# INSTRUCTIONS TO FOLLOW
Your answer should be the lines of the data below that contain "will".

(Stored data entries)
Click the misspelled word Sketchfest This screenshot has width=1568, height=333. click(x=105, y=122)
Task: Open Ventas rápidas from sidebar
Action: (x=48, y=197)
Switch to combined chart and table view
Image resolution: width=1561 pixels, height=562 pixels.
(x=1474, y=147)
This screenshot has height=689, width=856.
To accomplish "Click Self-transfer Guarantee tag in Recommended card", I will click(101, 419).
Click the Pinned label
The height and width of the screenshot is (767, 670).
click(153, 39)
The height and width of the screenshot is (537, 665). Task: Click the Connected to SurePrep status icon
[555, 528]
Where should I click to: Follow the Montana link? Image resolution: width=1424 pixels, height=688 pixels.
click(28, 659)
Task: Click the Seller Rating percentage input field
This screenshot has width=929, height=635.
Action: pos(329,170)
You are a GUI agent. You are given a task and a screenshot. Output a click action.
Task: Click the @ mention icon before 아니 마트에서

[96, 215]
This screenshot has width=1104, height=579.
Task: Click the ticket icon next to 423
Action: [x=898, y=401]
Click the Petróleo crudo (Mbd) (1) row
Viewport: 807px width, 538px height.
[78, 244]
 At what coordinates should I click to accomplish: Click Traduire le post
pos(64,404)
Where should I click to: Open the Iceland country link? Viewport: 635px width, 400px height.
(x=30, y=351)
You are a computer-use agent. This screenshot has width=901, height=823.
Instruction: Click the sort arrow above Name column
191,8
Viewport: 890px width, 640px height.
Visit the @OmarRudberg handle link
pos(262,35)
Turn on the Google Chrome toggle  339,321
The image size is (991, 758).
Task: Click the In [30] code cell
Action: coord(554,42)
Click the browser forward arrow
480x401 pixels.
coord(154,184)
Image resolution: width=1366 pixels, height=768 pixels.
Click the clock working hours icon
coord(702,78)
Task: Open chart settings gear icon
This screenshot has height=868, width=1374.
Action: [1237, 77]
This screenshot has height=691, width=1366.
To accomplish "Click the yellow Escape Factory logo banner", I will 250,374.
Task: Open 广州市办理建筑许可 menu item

# SOLUTION BELOW
To accomplish "Click Self-transfer Guarantee tag in Recommended card", I will click(101, 419).
To accomplish "Click the yellow Escape Factory logo banner", I will 250,374.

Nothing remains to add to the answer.